** Opening Data for this exercise block **

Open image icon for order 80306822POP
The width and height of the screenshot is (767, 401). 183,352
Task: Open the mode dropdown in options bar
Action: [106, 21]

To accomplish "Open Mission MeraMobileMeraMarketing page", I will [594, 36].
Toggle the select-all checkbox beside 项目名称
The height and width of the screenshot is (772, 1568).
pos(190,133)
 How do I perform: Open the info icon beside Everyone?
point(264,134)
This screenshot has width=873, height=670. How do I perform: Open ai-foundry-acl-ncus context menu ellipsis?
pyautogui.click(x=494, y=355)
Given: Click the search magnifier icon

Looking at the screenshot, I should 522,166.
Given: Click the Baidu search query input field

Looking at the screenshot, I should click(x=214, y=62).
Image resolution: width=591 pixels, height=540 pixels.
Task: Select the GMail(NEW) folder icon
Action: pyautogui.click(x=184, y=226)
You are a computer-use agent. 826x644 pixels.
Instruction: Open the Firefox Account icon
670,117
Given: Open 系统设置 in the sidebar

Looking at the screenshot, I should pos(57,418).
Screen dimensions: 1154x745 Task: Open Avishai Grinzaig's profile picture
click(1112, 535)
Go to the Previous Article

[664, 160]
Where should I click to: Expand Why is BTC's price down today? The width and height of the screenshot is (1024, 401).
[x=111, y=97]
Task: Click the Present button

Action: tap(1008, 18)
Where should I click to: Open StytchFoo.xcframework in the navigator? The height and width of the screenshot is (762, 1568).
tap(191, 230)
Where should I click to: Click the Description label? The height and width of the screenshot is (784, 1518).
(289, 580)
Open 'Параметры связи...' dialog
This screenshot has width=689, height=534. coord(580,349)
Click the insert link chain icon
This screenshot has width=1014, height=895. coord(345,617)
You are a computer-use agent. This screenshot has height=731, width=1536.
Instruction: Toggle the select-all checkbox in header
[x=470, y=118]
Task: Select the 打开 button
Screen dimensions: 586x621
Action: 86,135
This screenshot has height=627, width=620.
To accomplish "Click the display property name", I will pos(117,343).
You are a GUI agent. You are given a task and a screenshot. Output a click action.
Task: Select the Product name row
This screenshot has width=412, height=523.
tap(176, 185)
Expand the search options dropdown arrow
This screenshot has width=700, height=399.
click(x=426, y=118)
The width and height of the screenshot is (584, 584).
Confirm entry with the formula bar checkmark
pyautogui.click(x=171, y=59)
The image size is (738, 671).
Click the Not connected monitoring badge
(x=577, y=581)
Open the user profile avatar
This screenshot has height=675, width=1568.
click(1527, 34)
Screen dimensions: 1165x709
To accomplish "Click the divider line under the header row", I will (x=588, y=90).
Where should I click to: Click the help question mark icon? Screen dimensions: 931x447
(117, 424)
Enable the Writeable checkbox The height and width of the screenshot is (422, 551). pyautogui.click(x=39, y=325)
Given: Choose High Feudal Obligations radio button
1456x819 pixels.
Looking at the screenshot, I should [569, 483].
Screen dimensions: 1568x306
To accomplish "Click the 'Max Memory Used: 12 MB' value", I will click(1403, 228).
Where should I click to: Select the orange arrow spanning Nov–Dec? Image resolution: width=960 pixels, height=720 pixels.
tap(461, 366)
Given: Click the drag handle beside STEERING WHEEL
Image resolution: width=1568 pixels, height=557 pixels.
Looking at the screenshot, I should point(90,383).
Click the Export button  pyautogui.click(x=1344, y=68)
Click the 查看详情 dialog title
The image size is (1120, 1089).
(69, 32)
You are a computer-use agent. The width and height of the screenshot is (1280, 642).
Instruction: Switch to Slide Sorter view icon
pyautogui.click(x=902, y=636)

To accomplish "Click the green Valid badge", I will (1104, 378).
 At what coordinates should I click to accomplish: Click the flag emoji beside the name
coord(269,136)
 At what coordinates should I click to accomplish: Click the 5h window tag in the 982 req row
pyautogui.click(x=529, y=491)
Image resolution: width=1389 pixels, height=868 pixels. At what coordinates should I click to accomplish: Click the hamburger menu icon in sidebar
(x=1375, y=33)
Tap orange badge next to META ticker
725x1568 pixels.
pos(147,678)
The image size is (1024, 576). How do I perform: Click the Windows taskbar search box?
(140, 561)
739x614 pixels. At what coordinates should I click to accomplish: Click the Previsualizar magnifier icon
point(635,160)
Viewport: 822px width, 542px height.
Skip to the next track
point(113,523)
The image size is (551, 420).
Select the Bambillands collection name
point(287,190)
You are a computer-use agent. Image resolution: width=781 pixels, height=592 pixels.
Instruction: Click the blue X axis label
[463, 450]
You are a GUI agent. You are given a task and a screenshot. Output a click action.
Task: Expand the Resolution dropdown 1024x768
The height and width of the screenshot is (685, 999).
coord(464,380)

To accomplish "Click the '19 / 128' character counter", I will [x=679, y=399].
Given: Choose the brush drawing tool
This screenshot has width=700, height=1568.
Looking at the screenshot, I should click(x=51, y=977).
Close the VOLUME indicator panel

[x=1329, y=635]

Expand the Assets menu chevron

** Closing Data for this exercise block **

What you should do.
Using the records above, write out exactly the lines between the one holding "Enable the Writeable" and the one holding "Given: Click the drag", inclusive; leave everything else out.

Completed task.
Enable the Writeable checkbox The height and width of the screenshot is (422, 551). pyautogui.click(x=39, y=325)
Given: Choose High Feudal Obligations radio button
1456x819 pixels.
Looking at the screenshot, I should [569, 483].
Screen dimensions: 1568x306
To accomplish "Click the 'Max Memory Used: 12 MB' value", I will click(1403, 228).
Where should I click to: Select the orange arrow spanning Nov–Dec? Image resolution: width=960 pixels, height=720 pixels.
tap(461, 366)
Given: Click the drag handle beside STEERING WHEEL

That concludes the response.